京葉線の現在の主力車両E233系5000番台電車 空き地だった頃の鷺沼貨物駅予定地
左(1):京葉線の現在の主力車両E233系5000番台電車
右(2):空き地だった頃の鷺沼貨物駅予定地。2009年11月3日、アパホテル&リゾート東京ベイ幕張より撮影


 京葉線は東京駅を起点に東京湾北部を経由して千葉県の蘇我駅に至る全長43kmの在来線です。この路線は元々貨物線として計画されたもので、千葉県内では3か所に貨物の積み下ろしをするためのターミナル用地が確保されていました。今回新駅設置が決定した新習志野~海浜幕張間の南側もその用地の一つです。この区間では上下線の線路に高低差が付けられていますが、これは計画されていた貨物駅へ出入りする列車が本線と平面交差しないようにとの配慮によるものです。
 その後到来したオイルショックによる産業構造の変化、それに伴う東京湾岸の土地利用計画の変更により、京葉線は旅客線として利用されるようになりました。これにより新習志野~海浜幕張間で計画されていた貨物駅建設は実現せず、用意されていた土地は京葉線の複々線化用地とともに千葉県が保有することになりました。新習志野~海浜幕張間は京葉線の中でも駅間隔が開いていることから、東京駅まで全線開業した1990年代初めより新駅の設置が模索されるようになります。しかし、同時期に到来したバブル経済崩壊等の影響により、貨物駅予定地は買い手がなかなか見つからず、利用客が見込めないことから棚上げの状態が続いてきました。

京葉線新習志野~海浜幕張間と幕張新駅の位置
京葉線新習志野~海浜幕張間と幕張新駅の位置
※本図は国土地理院Webサイト「地理院地図Vector(試験公開)」で公開されている「淡色地図」「空中写真」合成レイヤーに加筆したものである。
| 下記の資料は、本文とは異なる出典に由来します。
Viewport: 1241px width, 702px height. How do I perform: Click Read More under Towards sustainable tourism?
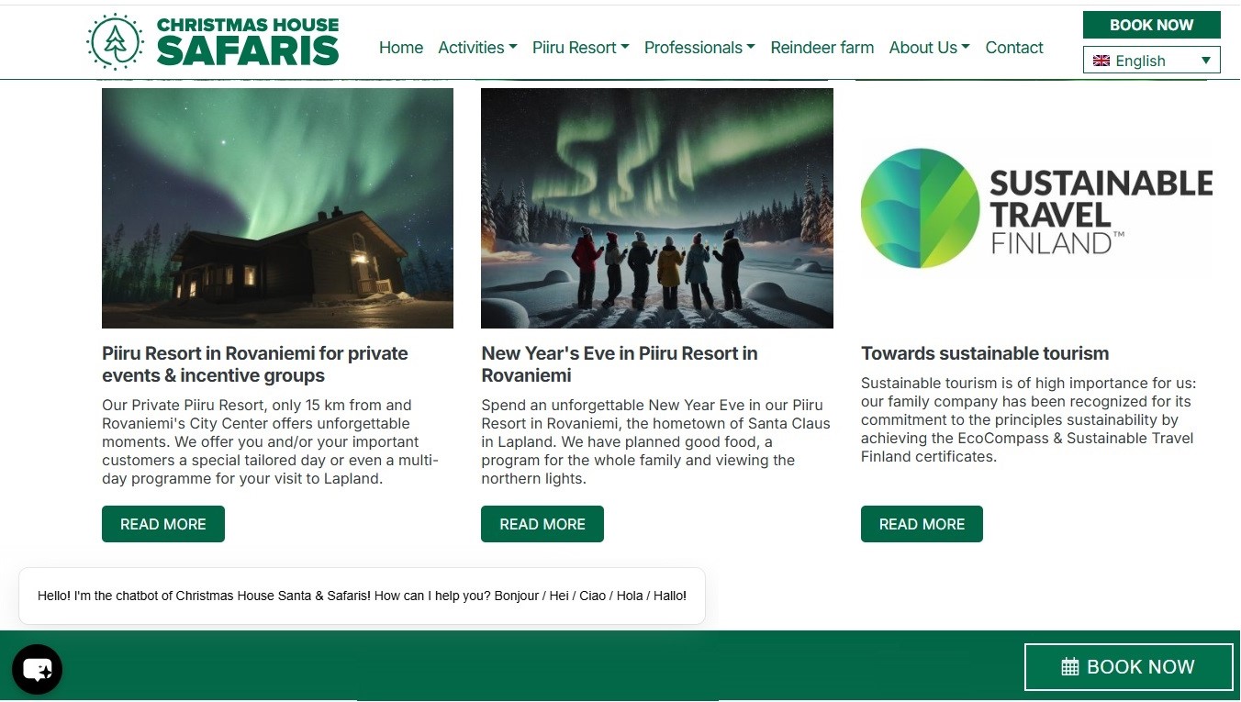click(922, 524)
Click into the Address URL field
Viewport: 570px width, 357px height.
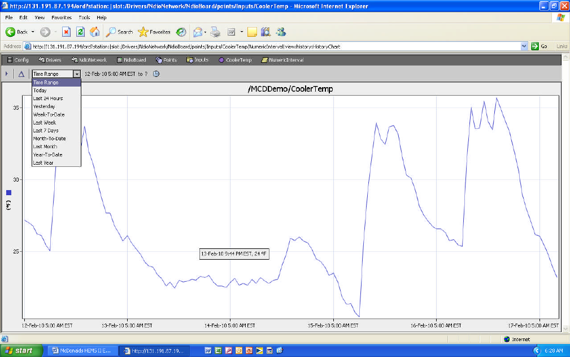(271, 46)

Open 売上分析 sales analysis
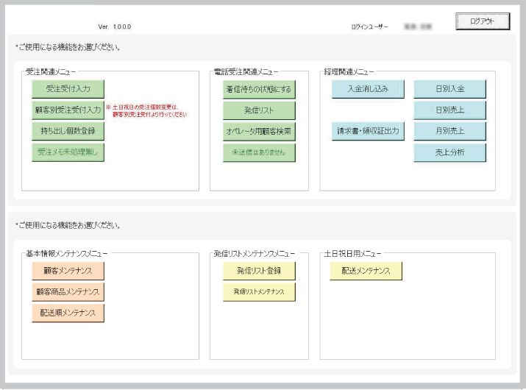tap(449, 152)
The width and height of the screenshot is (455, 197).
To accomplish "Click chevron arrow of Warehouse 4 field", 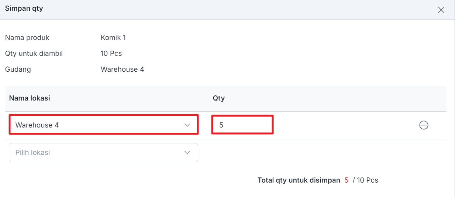I will coord(187,125).
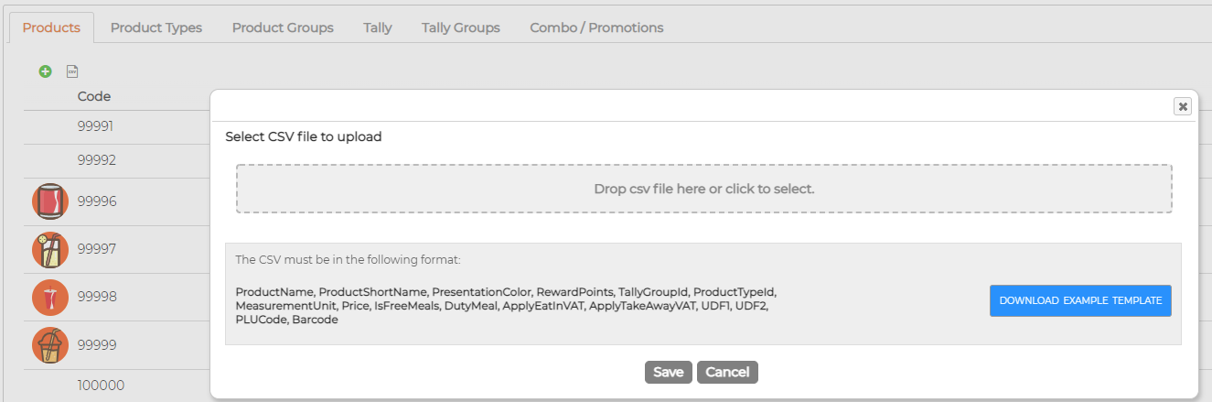This screenshot has height=402, width=1212.
Task: Select product code 99991 row
Action: coord(117,126)
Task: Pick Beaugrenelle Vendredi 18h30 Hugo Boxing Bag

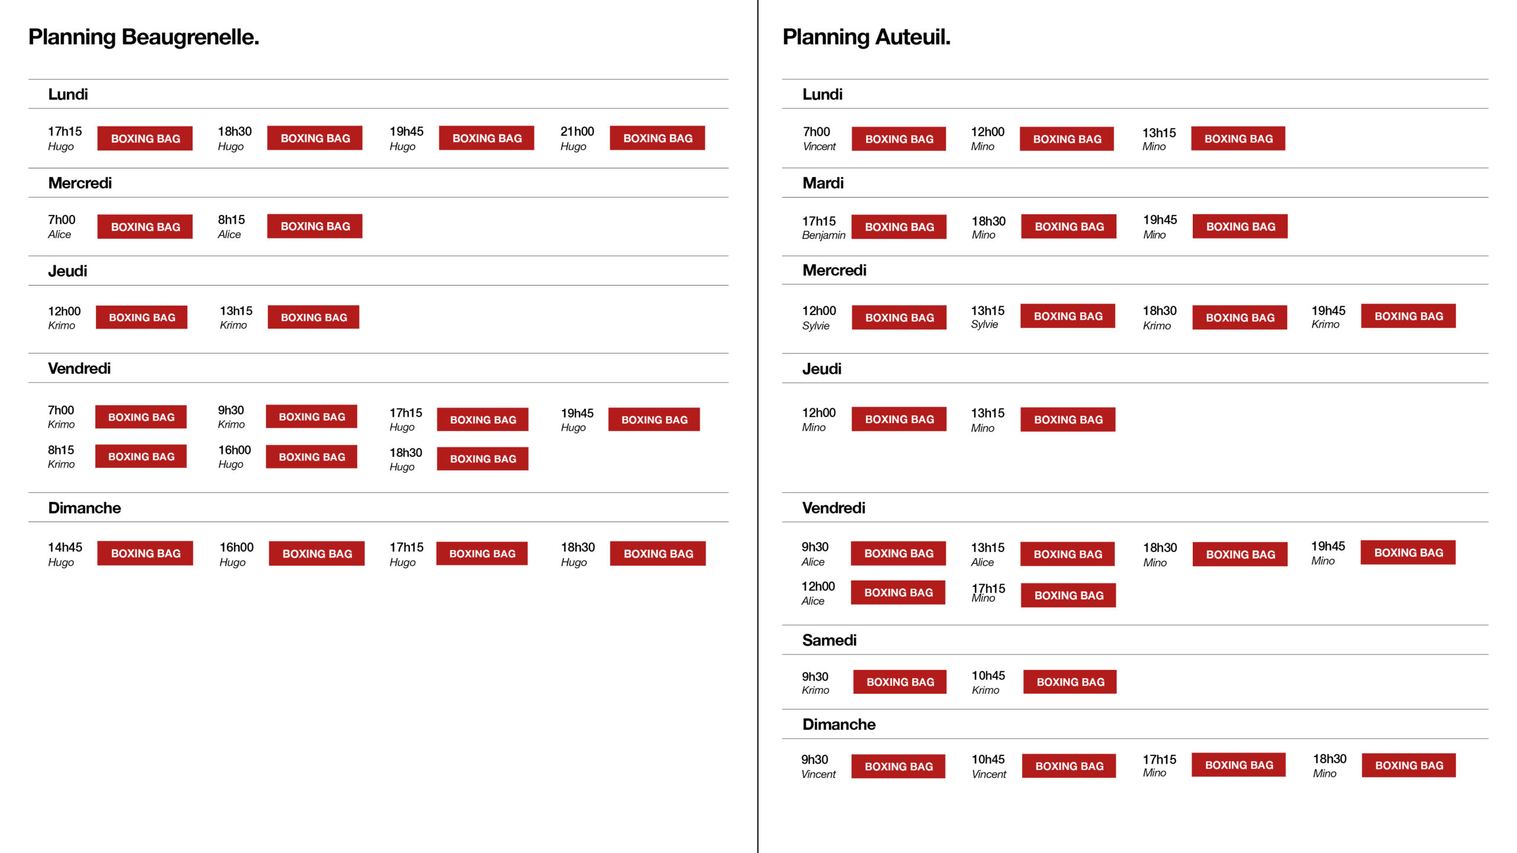Action: click(x=482, y=459)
 その後、幕張新都心に本社があるスーパーマーケット大手のイオングループが20年間の定期借地にてこの貨物駅予定地を利用することになり、2013(平成25)年12月にイオンモールの旗艦店として「イオンモール幕張新都心」がオープンしました。イオンモール建設に際しては、京葉線に面した場所にバスターミナルが設けられ、将来駅が建設された際駅前広場として機能できるよう配慮されました。このように、幕張新駅建設に向けた準備は少しずつですが着実に進められていき、2016(平成28)年には新駅建設に向けた調査団体にイオンモールが加わり「幕張新都心拡大地区新駅設置協議会」として20年ぶりに活動が再開されました。協議会ではJR東日本と共同で新駅建設に向けた課題の洗い出しや駅のイメージの具体化を進め、2020年5月に幕張新駅の設置を正式に発表しました。

京葉線幕張新駅ホーム構造
京葉線幕張新駅ホーム構造

 幕張新駅は、現在の線路はそのままに上下線間へ10両編成対応の長さ210mのホームを2面追加します。コスト削減および埋立地における耐震性の観点から、新設する上りホームの高架橋は現在の上りホームと完全に一体化され、ホーム下の空間を建設中の重機の走行空間や開業後のコンコースとして利用します。駅舎は上り線の南側に設けられ、バスターミナルとの一体的な空間演出のため改札口は駅の中心からやや蘇我寄りの位置に新設されます。

京葉線幕張新駅施設レイアウト
京葉線幕張新駅施設レイアウト
※本図は国土地理院Webサイト「地理院地図Vector(試験公開)」で公開されている「空中写真」をグレースケールに変換し加筆したものである。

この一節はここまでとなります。